Une autre des exigences américaines reconnues à propos du Venezuela a porté sur la libération des prisonniers politiques. Ils seraient environ 2500. Cette mesure semblait être, sinon un signe de démocratisation, du moins un coup porté à l’arbitraire. Des libérations ont bien eu lieu mais au compte-goutte. Une amnistie générale a même été adoptée par le Parlement mais le compte n’y est pas. Selon des ONG vénézuéliennes, il resterait des centaines de prisonniers politiques dont les familles attendent toujours la sortie des geôles du pouvoir. Maria Corina Machado, figure en exil de l’opposition unifiée n’est pas revenue triomphante à Caracas après avoir reçu le prix Nobel de la paix que Donald Trump convoitait bruyamment. Dans le système répressif en place au Venezuela avec une justice aux ordres, l’opposante serait immédiatement arrêtée et détenue. Dans cette situation d’incertitude où se creuse le fossé entre les attentes populaires et le maintien des instruments de coercition, les Vénézuéliens font montre de prudence, ils ne prennent pas la rue car ils ne voient pas le pouvoir vaciller ni les milices être désarmées La guerre civile n’aura pas lieu. La ressemblance avec le comportement retenu du peuple iranien est frappante.

Dans les opérations militaires des Etats-Unis sous la houlette de Donald Trump les objectifs poursuivis ne sont décidément jamais le soutien à la restauration d’un régime démocratique. Pactiser avec les régimes qui ignorent la séparation des pouvoirs est devenu une boussole. Les protégés du poutinisme, de la « mollahcratie » ou du « madurisme » s’y connaissent aussi en business et corruption.
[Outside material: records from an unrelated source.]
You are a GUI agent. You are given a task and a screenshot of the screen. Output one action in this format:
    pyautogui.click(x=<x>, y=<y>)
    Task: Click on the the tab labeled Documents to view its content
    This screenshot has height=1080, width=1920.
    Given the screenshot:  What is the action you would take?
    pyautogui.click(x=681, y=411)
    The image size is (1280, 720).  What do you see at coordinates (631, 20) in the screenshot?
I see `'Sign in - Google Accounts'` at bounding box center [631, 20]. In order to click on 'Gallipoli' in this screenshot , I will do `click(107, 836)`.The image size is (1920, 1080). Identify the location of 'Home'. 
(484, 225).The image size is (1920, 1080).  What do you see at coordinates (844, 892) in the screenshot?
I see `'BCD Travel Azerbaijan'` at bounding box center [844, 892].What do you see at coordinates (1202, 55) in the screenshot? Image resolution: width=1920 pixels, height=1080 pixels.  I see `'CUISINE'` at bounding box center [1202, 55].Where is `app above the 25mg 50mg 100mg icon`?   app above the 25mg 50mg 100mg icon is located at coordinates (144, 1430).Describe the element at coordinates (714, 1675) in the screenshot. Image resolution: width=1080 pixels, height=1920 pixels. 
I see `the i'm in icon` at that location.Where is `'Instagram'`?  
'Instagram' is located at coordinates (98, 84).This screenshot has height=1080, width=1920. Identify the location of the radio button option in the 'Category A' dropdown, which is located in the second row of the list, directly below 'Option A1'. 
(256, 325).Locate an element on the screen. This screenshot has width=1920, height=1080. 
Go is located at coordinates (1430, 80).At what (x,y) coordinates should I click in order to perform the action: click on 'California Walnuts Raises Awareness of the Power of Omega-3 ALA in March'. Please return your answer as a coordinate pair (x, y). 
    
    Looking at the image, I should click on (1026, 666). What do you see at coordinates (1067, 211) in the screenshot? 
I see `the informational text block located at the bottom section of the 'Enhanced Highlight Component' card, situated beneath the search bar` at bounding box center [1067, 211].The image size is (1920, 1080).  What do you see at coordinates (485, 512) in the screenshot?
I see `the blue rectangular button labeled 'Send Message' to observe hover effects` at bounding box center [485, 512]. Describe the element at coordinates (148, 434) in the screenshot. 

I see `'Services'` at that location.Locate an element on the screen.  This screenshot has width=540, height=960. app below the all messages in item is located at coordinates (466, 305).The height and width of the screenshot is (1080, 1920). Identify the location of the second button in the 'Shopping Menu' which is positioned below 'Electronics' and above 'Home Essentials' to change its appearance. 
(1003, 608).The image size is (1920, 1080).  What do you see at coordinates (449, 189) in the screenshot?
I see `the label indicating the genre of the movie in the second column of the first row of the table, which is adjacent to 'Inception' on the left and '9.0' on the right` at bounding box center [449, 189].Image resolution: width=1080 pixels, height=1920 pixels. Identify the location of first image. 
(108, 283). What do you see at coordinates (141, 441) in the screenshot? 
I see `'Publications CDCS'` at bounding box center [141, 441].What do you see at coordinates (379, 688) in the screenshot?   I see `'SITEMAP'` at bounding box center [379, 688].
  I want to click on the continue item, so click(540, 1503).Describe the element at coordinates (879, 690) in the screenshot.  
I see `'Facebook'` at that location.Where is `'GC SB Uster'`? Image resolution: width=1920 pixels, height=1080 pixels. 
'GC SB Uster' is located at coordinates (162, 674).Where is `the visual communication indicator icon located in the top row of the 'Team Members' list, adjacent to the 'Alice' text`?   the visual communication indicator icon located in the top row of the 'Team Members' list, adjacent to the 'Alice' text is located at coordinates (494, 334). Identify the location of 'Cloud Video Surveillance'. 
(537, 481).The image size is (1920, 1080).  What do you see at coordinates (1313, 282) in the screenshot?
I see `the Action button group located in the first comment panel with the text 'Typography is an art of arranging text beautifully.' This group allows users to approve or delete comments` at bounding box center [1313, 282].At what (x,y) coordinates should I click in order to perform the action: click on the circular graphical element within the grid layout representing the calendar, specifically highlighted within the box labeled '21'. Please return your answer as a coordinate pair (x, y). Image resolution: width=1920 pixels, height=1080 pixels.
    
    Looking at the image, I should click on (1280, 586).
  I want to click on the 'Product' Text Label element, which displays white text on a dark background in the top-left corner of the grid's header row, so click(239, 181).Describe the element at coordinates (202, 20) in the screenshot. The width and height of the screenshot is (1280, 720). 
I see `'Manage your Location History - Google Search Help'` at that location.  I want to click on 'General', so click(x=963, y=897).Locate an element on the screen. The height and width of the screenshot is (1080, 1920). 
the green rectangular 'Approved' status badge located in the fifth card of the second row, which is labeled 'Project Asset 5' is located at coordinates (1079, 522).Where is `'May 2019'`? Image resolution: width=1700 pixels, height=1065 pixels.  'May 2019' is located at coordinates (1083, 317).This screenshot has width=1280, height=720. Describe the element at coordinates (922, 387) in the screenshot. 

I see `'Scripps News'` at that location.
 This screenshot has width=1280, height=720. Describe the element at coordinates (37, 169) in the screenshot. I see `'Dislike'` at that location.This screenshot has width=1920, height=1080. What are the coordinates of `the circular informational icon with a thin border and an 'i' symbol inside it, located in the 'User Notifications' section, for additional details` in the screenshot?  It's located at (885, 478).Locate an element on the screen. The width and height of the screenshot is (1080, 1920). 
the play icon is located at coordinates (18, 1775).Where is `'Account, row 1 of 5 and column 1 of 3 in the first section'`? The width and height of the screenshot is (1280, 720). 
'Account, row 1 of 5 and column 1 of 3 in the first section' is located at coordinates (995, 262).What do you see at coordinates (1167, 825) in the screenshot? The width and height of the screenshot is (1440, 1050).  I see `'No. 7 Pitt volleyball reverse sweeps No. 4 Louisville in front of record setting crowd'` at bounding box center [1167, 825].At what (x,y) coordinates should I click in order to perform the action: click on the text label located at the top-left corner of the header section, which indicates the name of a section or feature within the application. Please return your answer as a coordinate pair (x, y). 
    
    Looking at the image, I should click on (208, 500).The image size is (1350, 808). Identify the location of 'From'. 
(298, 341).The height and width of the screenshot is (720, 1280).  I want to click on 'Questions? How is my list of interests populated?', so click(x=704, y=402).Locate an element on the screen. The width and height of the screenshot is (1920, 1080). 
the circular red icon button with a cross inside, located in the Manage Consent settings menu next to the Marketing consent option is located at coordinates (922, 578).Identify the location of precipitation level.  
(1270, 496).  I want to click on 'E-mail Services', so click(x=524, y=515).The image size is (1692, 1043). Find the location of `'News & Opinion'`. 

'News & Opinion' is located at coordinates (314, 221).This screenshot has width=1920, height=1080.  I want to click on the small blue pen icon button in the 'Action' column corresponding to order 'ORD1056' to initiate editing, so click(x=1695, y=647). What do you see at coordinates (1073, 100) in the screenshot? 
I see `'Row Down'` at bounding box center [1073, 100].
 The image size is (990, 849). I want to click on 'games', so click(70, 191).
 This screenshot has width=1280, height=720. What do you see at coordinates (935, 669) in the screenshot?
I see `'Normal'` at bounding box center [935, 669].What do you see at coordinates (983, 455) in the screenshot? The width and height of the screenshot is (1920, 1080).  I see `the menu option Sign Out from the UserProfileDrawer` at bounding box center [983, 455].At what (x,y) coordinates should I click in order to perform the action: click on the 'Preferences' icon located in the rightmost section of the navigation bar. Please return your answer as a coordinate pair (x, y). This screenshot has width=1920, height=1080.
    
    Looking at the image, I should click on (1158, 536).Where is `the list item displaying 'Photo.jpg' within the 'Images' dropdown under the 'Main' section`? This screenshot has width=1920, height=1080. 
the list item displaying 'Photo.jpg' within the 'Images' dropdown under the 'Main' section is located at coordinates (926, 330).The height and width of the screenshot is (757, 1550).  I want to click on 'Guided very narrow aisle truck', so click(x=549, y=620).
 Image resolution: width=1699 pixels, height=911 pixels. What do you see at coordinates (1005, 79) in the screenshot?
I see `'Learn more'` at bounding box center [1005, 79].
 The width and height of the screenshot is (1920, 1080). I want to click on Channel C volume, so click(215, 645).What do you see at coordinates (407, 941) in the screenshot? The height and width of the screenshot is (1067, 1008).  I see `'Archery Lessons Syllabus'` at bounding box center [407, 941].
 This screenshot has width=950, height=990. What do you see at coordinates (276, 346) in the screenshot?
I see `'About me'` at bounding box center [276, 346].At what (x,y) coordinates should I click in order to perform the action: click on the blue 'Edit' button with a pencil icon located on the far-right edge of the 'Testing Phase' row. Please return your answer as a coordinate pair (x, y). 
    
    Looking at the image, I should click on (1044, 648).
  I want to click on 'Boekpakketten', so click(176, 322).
Ils ont trouvé en Donald Trump un interlocuteur prévisible avec qui il est toujours possible de dealer.

Au plan international, les aventures dans lesquelles Donald Trump engage les Etats-Unis reconfigurent profondément le monde. Sans foi ni loi, il devient dangereux. La Russie, la Chine et quelques puissances régionales de moindre poids y trouvent leur compte dans leurs ambitions expansionnistes.  Le droit international bâti après 1945 est en voie de démantèlement et la force est devenue la règle implacable. Les dépenses mondiales en armements atteignent des sommets en 2025 au détriment de l’aide au développement dispensée par les pays riches en matière de maternité et de soins infantiles, faisant des centaines de milliers de morts silencieuses hors des radars des commentateurs.